Requirement
Write out only the opening lines of the entries, through the line with "Given: Switch to the Industry Insight tab".

Information shown
-------------------------

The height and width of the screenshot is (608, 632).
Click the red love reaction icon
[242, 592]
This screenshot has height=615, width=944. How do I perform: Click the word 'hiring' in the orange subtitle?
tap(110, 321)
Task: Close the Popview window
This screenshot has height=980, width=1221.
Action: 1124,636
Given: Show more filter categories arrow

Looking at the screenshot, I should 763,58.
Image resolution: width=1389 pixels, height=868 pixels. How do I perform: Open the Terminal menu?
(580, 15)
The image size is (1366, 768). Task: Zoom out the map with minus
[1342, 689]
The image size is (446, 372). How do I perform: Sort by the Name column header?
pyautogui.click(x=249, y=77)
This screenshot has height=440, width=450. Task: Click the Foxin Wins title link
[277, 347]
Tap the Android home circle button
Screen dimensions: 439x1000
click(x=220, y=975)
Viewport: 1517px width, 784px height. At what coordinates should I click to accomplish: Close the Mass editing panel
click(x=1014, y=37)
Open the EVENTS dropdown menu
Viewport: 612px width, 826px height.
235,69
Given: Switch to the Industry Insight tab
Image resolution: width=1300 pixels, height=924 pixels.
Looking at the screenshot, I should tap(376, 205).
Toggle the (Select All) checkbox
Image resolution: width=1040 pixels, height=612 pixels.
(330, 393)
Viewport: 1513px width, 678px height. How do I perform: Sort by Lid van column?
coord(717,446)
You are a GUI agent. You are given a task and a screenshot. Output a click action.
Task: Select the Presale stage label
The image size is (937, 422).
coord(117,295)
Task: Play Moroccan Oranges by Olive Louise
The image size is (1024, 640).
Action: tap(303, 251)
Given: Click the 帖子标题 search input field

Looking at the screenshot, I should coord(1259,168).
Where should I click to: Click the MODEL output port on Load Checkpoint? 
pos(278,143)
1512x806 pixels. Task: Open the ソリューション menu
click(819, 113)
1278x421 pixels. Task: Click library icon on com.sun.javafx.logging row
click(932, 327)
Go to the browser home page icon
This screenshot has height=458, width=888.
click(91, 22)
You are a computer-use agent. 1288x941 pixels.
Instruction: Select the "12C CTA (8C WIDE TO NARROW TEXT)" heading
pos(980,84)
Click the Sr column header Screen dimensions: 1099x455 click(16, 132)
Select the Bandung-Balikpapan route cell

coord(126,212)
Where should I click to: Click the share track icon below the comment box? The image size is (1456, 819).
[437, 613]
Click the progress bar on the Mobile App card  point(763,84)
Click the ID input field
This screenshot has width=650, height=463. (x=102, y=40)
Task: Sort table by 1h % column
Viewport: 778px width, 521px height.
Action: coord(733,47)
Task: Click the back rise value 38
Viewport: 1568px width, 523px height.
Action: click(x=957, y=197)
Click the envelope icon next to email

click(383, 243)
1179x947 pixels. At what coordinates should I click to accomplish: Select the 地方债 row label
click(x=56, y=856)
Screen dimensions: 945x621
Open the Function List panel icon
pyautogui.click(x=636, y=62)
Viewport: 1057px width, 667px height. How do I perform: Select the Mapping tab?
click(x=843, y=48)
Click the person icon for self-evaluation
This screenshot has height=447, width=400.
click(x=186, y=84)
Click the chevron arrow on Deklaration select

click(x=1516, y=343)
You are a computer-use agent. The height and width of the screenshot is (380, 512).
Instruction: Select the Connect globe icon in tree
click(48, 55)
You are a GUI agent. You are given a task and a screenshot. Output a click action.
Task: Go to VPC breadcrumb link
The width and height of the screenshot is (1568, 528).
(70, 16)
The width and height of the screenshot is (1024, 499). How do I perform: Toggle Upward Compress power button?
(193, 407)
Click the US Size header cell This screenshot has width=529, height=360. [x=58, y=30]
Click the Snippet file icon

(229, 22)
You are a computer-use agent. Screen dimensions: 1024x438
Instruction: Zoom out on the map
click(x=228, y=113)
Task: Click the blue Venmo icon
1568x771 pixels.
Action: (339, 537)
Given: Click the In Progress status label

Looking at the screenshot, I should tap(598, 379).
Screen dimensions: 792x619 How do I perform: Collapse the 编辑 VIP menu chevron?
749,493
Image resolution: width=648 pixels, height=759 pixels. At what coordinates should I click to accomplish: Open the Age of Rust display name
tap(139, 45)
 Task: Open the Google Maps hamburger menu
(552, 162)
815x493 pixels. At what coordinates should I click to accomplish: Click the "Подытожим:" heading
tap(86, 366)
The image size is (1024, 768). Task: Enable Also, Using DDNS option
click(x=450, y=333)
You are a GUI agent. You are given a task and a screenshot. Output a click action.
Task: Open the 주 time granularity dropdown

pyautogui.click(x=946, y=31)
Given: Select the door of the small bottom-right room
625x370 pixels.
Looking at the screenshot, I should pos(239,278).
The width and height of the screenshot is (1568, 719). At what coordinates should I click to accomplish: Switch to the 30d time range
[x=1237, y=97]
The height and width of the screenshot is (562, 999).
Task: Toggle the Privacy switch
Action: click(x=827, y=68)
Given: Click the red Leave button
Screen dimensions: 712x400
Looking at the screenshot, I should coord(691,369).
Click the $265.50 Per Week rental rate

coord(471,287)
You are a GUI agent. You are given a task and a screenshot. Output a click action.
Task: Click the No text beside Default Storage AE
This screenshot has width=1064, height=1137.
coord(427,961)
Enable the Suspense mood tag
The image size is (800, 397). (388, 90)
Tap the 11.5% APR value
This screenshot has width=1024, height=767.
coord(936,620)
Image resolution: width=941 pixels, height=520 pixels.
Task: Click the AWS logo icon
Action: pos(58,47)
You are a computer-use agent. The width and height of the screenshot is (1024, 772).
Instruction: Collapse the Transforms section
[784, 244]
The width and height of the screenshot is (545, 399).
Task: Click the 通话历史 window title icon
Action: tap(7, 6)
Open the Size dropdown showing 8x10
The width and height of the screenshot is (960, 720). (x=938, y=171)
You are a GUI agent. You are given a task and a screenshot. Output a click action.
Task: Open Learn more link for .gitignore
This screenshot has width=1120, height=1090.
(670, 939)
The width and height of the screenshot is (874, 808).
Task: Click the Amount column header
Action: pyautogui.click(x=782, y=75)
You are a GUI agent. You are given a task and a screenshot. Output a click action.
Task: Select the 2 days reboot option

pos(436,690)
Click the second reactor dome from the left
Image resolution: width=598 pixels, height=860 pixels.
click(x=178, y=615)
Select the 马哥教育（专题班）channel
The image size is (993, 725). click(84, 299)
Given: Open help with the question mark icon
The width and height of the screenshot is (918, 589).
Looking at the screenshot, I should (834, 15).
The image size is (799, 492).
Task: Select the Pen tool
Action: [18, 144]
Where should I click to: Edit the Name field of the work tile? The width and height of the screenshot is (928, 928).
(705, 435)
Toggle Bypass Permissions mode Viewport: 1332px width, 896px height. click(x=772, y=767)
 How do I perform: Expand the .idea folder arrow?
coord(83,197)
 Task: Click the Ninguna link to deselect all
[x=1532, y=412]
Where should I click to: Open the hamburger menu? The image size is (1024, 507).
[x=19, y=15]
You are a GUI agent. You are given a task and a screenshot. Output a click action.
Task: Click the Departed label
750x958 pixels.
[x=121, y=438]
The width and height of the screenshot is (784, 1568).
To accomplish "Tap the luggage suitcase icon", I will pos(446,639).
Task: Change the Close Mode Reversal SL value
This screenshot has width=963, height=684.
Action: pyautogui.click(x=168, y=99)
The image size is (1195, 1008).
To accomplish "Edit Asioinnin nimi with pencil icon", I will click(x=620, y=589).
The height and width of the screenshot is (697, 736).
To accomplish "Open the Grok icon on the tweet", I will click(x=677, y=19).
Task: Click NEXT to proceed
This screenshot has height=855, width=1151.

-------------------------

Completed exercise
The height and width of the screenshot is (608, 632).
Click the red love reaction icon
[242, 592]
This screenshot has height=615, width=944. How do I perform: Click the word 'hiring' in the orange subtitle?
tap(110, 321)
Task: Close the Popview window
This screenshot has height=980, width=1221.
Action: 1124,636
Given: Show more filter categories arrow

Looking at the screenshot, I should 763,58.
Image resolution: width=1389 pixels, height=868 pixels. How do I perform: Open the Terminal menu?
(580, 15)
The image size is (1366, 768). Task: Zoom out the map with minus
[1342, 689]
The image size is (446, 372). How do I perform: Sort by the Name column header?
pyautogui.click(x=249, y=77)
This screenshot has height=440, width=450. Task: Click the Foxin Wins title link
[277, 347]
Tap the Android home circle button
Screen dimensions: 439x1000
click(x=220, y=975)
Viewport: 1517px width, 784px height. At what coordinates should I click to accomplish: Close the Mass editing panel
click(x=1014, y=37)
Open the EVENTS dropdown menu
Viewport: 612px width, 826px height.
235,69
Given: Switch to the Industry Insight tab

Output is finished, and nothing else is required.